Pod Bar Blazes the Way
As unique as Scout Beer Garden may be, it isn't the first beer cart to open in Portland. Captured by Porches Brewing Company’s Mobile Public Haus beer bus launched the phenomenon in 2010. While successful, it was an extension of the brewery, operating with a brewery license. Strictly speaking, it was not a food cart, says Brett Burmeister, editor of the Food Carts Portland blog.
The first dedicated beer cart with a full liquor license was Pod Bar, at the Carts on Foster pod at Southeast 52nd Avenue and Foster Road. The pod and bar owner Steve Woolard today laughs about the now-notorious episode, when the City of Portland fought the Oregon Liquor Control Commission's award of the license, but eventually backed down in 2012. “They're out of office, we're still in business,” he quips.
To get the license Woolard had to add a covered, enclosed seating area to the 1956 Aloha trailer made in Beaverton. On a March Saturday, during a lull between lunch and happy hour, a family with small children enjoyed a late lunch and brews, and a steady stream of craft brew aficionados kept the barkeep, Larry Walters, busy with filling growlers.
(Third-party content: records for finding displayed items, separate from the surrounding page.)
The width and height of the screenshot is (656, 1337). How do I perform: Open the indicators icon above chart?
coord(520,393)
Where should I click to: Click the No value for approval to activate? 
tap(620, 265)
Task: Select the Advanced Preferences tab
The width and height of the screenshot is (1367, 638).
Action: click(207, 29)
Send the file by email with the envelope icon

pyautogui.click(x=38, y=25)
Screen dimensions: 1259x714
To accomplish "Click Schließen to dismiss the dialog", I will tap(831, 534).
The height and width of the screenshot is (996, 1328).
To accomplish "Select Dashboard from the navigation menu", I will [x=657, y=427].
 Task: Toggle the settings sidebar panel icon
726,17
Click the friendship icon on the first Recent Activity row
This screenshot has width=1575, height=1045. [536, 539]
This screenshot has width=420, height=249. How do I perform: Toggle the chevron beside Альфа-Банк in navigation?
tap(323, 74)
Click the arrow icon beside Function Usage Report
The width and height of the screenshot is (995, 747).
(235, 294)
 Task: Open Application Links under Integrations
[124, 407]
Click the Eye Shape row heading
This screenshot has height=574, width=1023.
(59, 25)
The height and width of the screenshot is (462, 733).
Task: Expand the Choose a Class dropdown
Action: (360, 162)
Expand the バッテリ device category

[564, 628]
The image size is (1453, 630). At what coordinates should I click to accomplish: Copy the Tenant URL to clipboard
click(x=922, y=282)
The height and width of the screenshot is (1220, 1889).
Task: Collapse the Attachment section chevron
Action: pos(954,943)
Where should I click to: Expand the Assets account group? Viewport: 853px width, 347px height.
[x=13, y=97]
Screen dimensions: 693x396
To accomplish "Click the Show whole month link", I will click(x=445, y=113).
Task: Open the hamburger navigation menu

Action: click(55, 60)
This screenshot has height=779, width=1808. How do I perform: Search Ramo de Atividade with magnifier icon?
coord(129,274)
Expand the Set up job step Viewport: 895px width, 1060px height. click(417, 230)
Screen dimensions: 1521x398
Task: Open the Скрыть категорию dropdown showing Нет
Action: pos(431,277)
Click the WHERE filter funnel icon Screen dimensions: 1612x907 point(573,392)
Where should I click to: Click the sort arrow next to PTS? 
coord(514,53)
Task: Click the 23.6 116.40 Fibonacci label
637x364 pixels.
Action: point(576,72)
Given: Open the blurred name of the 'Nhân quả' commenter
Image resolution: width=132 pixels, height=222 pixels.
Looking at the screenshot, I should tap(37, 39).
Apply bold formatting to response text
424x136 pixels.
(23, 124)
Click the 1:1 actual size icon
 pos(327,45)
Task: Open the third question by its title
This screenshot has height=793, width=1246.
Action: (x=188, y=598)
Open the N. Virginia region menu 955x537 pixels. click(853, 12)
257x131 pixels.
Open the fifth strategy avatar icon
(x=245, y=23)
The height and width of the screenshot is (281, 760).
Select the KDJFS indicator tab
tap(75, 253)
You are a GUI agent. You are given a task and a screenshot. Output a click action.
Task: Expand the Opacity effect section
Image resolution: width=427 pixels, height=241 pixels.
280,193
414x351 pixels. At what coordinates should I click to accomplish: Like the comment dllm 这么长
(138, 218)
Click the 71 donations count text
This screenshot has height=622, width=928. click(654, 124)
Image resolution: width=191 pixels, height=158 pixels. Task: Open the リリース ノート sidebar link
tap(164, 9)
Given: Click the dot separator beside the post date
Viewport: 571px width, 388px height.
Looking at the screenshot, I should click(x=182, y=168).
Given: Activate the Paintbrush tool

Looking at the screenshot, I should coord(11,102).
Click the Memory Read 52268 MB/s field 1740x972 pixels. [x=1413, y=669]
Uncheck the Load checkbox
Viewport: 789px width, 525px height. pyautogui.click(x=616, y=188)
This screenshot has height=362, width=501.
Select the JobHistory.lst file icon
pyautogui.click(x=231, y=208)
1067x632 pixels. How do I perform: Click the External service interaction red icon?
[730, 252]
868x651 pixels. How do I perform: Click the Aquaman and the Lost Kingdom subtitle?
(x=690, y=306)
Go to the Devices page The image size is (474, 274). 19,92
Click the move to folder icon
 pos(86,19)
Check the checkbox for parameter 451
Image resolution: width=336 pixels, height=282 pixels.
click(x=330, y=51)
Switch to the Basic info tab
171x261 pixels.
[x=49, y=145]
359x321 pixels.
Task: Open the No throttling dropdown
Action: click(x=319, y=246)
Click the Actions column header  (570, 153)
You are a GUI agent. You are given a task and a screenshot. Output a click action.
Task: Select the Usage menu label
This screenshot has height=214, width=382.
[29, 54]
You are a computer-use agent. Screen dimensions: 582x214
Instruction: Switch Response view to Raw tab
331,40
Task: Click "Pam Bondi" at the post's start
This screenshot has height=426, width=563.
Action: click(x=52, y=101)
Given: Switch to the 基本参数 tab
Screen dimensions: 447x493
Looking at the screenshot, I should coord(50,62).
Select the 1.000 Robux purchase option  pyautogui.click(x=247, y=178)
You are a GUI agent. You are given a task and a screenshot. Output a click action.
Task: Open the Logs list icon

The beer cart was a natural extension of food carts, says Woolard, who used to brew at Yamhill Brewing Company and now runs the Spring Beer and Wine Fest. “If the food is so good, why not serve beer too?” he thought. Pod Bar scratched his beer itch, Woolard says, and the constantly changing beer list makes it so “you never know what you're gonna get.”
Beer Carts as Community Hubs
Though he knew the neighborhood needed a place with good food and good beer at a reasonable price point, Woolard says, “I didn't expect it to become such a family destination and a neighborhood hub.”
According to Burmeister, beer carts contribute to creating community spaces. The Tidbit pod buzzes with activity, with families, groups of friends, couples, and tourists alike crowding picnic tables, noshing on various world cuisines and quaffing pints to live music. St. Martin says, “I love being able to be a part of the local community.”
The Future of Beer Carts
Burmeister forecasts that, rather than each pod featuring a dedicated beer cart, regular cart vendors will offer drinks that are unique to their cuisine -- e.g., a Vietnamese food cart serving Vietnamese beer — and that beer carts will expand their offerings by including cider and wine.
For St. Martin, the future lies in brewing. For now, he makes beer at Portland U-Brew. He is seeking contract breweries to increase production of the IPA and the red to keep them on tap permanently and make them available elsewhere.
“I am lucky,” he says. “I get to make a living with a unique little business and share it with people.”